SELON différentes études, l’incidence des ADP chez les patients cancéreux recevant un traitement de fond opioïde pour des douleurs chroniques reste élevée, avec une variabilité de 23 % à 89 %. Près de deux tiers des patients rapportent que leurs ADP ne sont pas contrôlés de manière adéquate et qu’ils ont un impact douloureux insupportable sur leur qualité de vie. Le pic d’intensité douloureux est atteint en moins de trois minutes, et la douleur dure moins de trente minutes dans la majorité des cas. Un patient peut vivre plusieurs ADP dans une même journée. « La cinétique de l’ADP est très individuelle et il n’existe pas d’éléments prédictifs, précise le Pr Alain Serrie (hôpital Lariboisière, Paris). La prise en charge est individuelle et personnalisée, on cherche à stabiliser en priorité la douleur de fond en augmentant si besoin les doses. Il faut bien différencier l’ADP d’une douleur d’apparition spontanée due à une fin de dose du traitement de fond ou à un traitement de fond mal équilibré, à une douleur liée à l’évolution de la maladie, ou à un échappement thérapeutique.
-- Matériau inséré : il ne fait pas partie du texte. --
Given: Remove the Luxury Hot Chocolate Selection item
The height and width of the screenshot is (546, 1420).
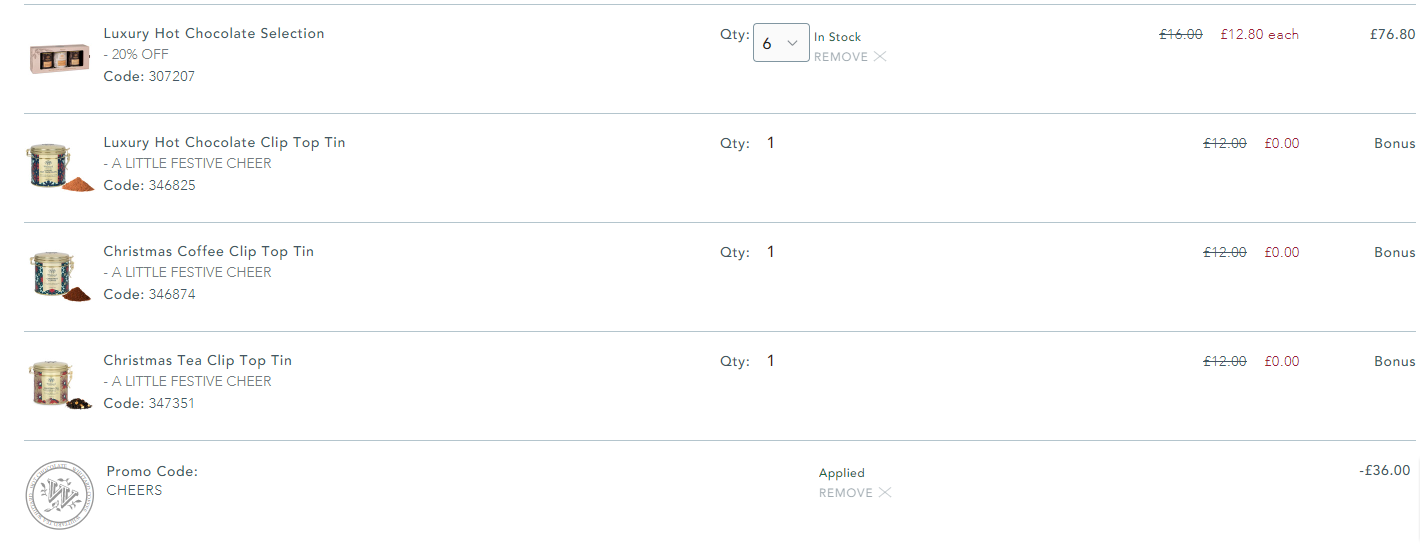Looking at the screenshot, I should click(850, 57).
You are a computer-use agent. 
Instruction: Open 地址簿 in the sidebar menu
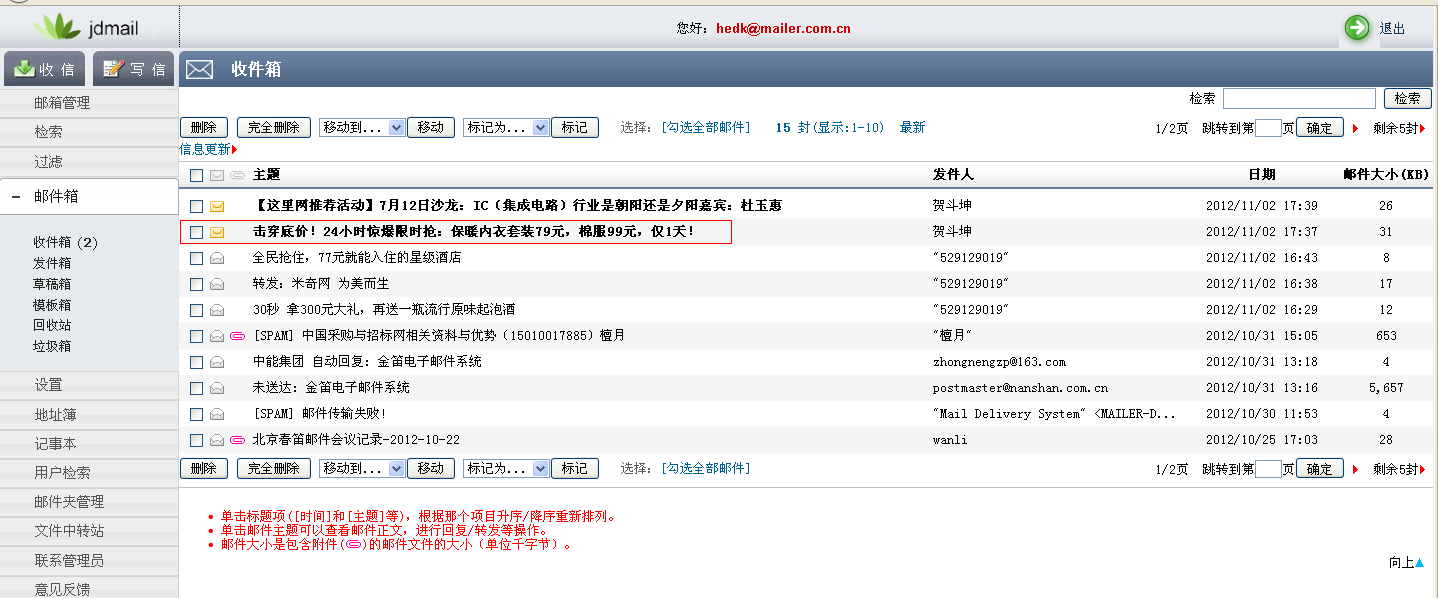pos(55,414)
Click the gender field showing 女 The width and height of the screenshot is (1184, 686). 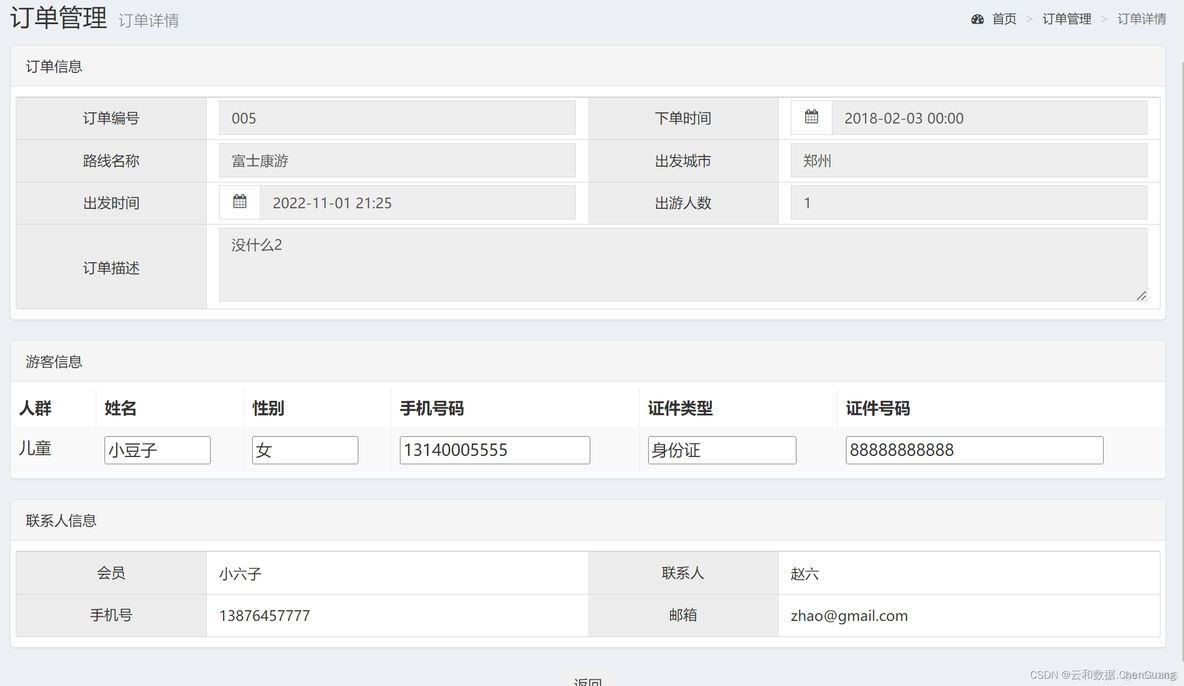coord(305,450)
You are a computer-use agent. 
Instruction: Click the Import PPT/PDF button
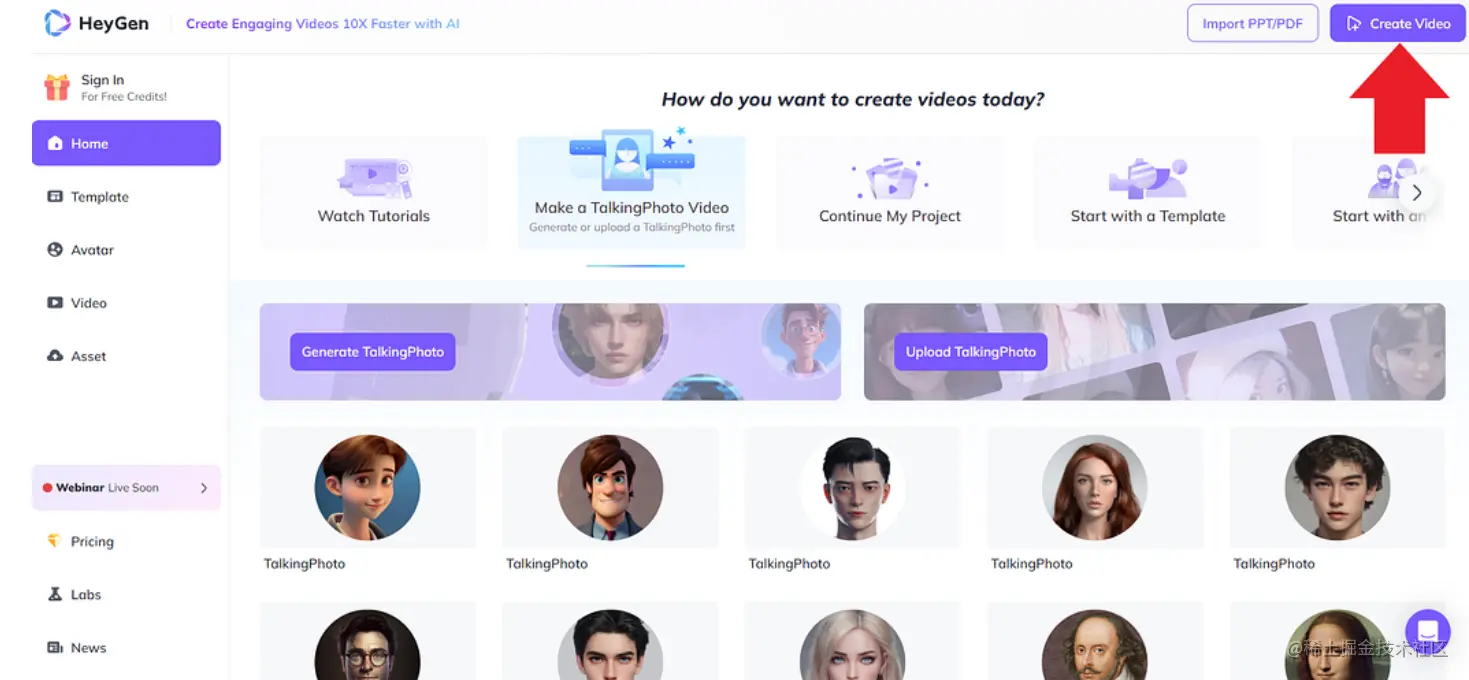pos(1253,23)
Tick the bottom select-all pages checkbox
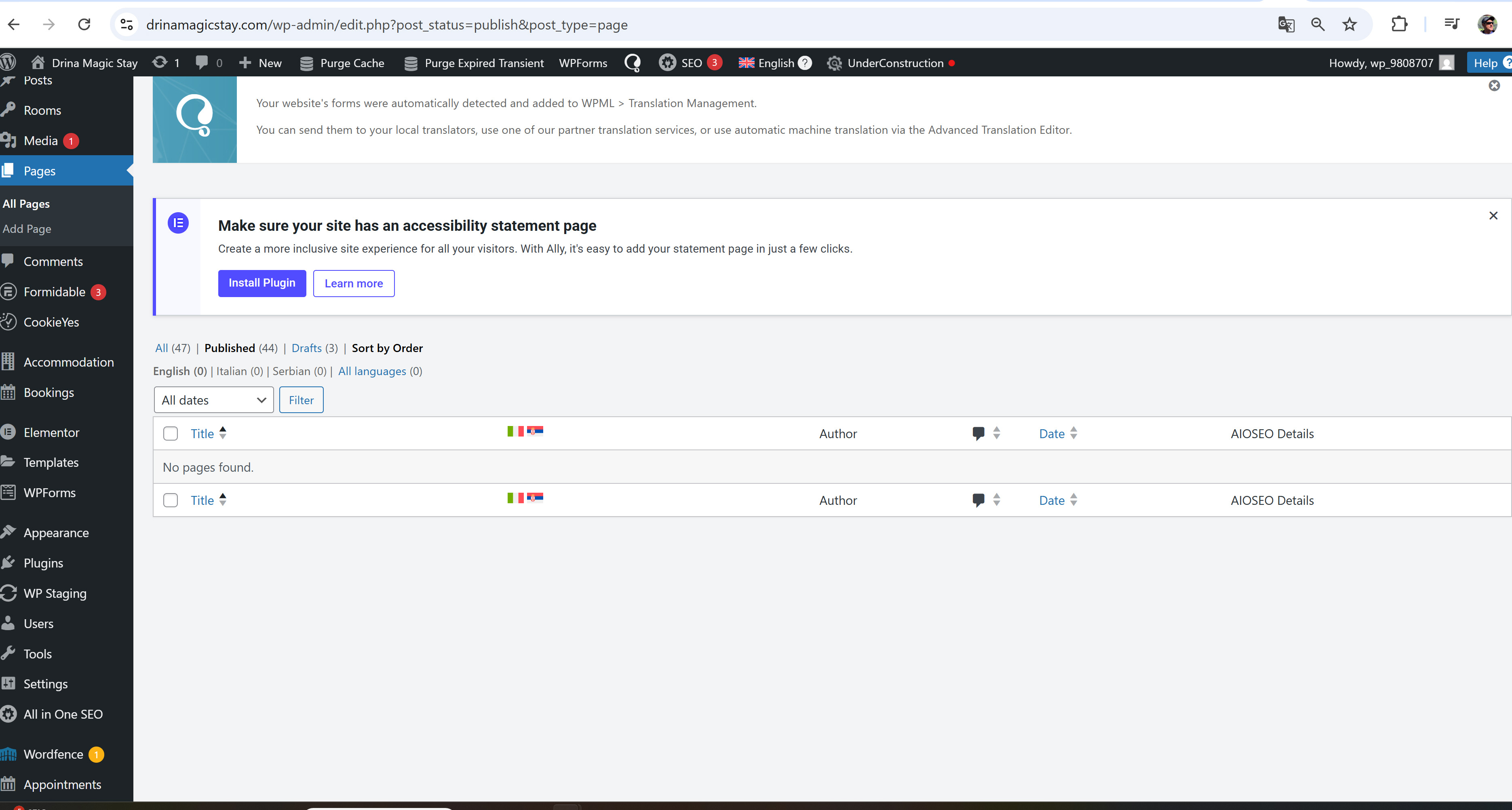The width and height of the screenshot is (1512, 810). (x=170, y=500)
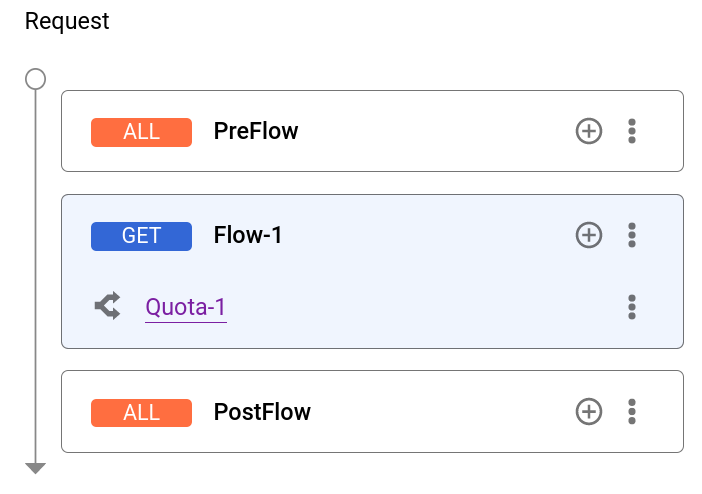Select the Flow-1 title
This screenshot has width=702, height=494.
pos(248,235)
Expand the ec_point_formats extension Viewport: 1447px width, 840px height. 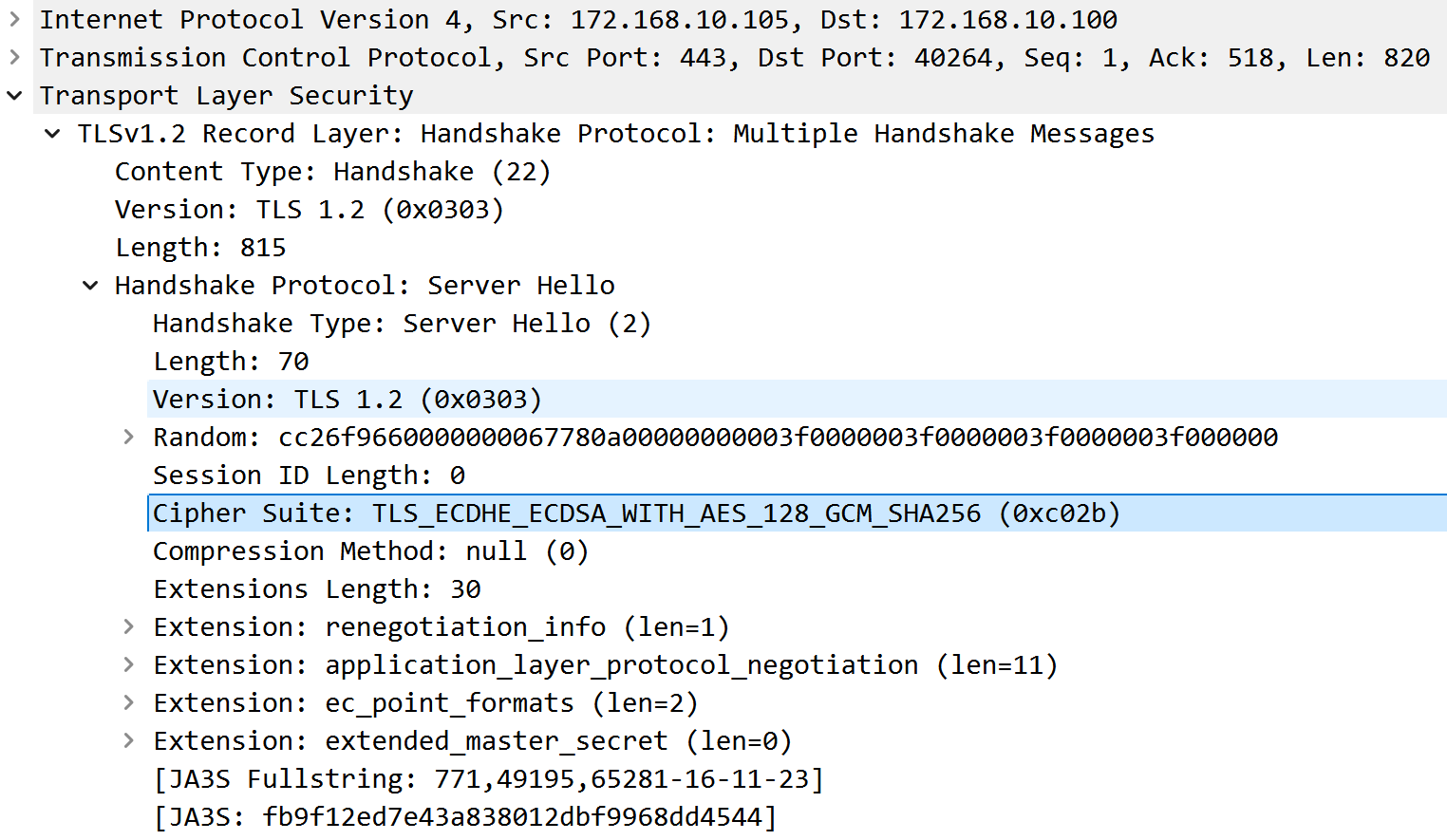tap(128, 702)
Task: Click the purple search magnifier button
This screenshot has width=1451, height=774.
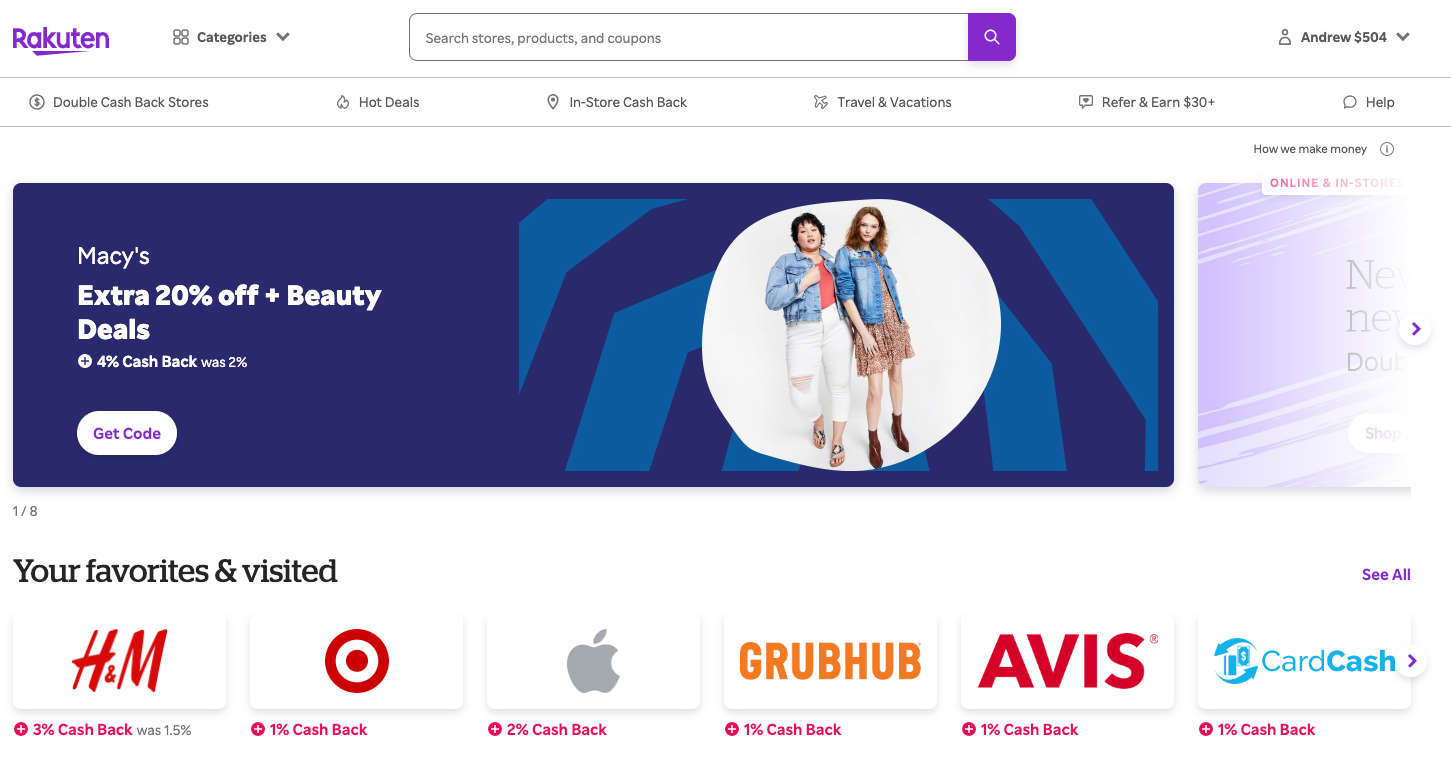Action: click(x=991, y=37)
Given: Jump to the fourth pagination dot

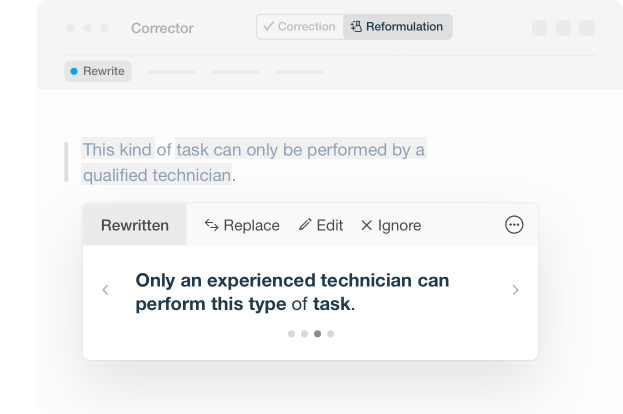Looking at the screenshot, I should 331,334.
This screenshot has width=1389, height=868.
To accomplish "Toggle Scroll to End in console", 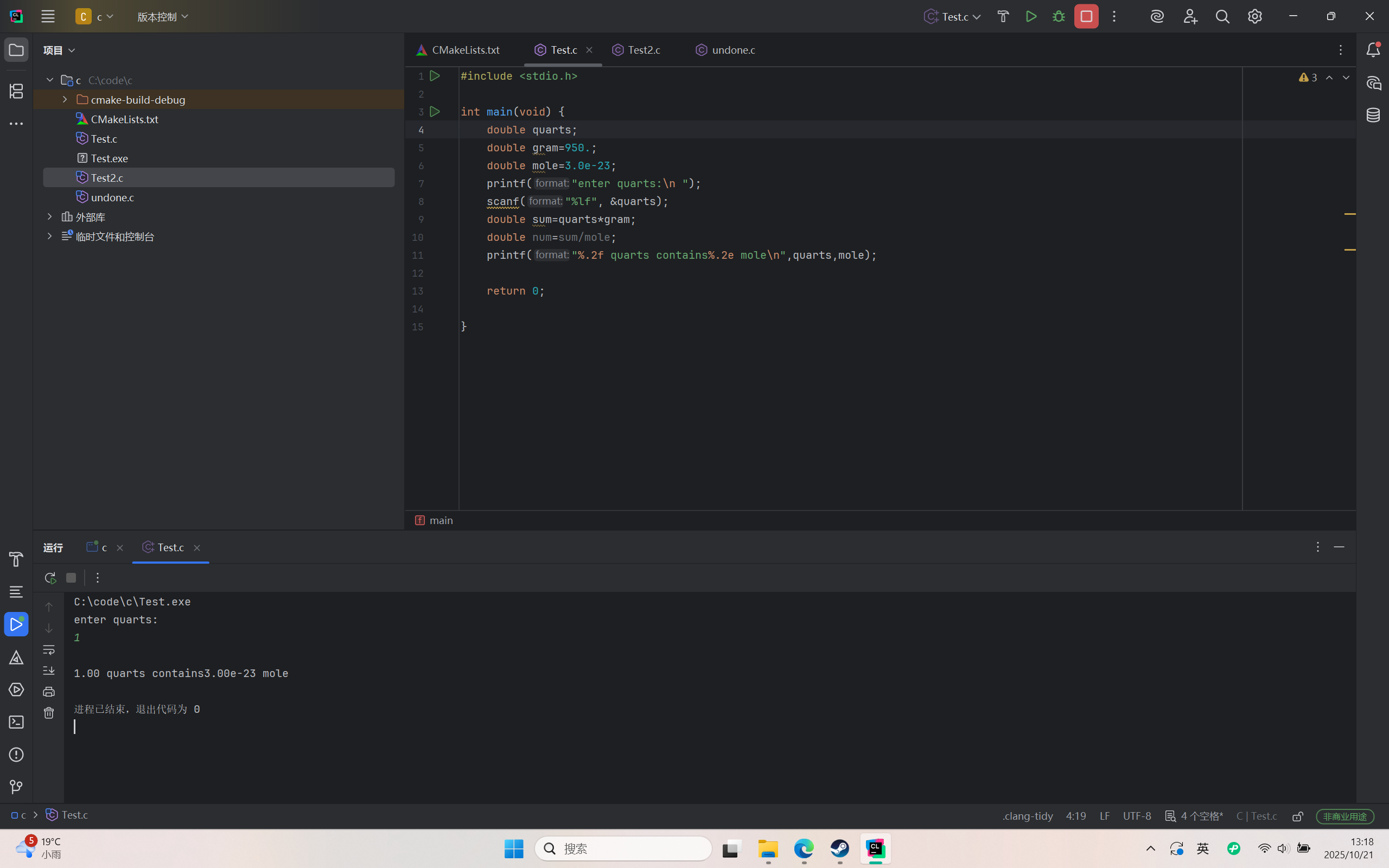I will [x=49, y=671].

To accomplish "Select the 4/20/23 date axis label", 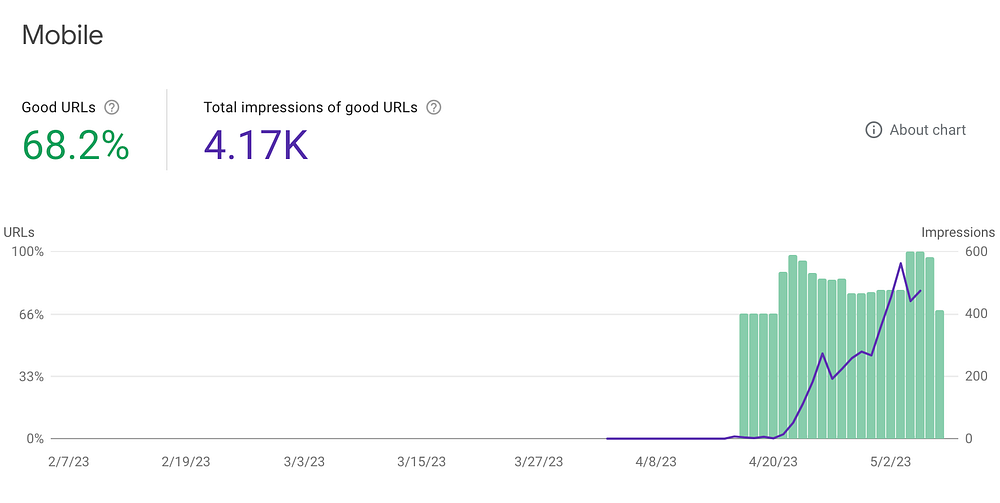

Ces accès sont indépendants de la dose et du rythme d’administration du traitement de fond. Ils sont soit spontanés et imprévisibles, soit prévisibles avec des facteurs déclenchants bien identifiés (marche, effort, prise de nourriture, miction…) » Seulement 11 % des patients souffrant d’ADP prennent des médicaments supplémentaires (antalgiques ou opioïdes faibles) pour les traiter, et 9 % souffrent tous les jours. Parmi les patients traités pour leurs ADP, seul un patient sur quatre prend du citrate de fentanyl. En pratique, la morphine n’est pas adaptée, surtout en première intention, la prise en charge des ADP repose sur un traitement opioïde d’action courte. La forme orale couramment utilisée a une efficacité limitée en raison d’une biodisponibilité modérée et d’une galénique peu adaptée pour des personnes ayant des difficultés à avaler ou des troubles gastro-intestinaux. « Les nouvelles spécialités transmuqueuses apportent des bénéfices très importants, souligne le Dr Laurent Baron, intervenant dans un réseau de soins palliatifs à Tarbes. La cinétique de ces médicaments se superpose à la cinétique d’évolution des ADP. De plus, les formes transmuqueuses n’ont pas les risques infectieux des traitements injectables et améliorent l’autonomie et l’observance du patient. »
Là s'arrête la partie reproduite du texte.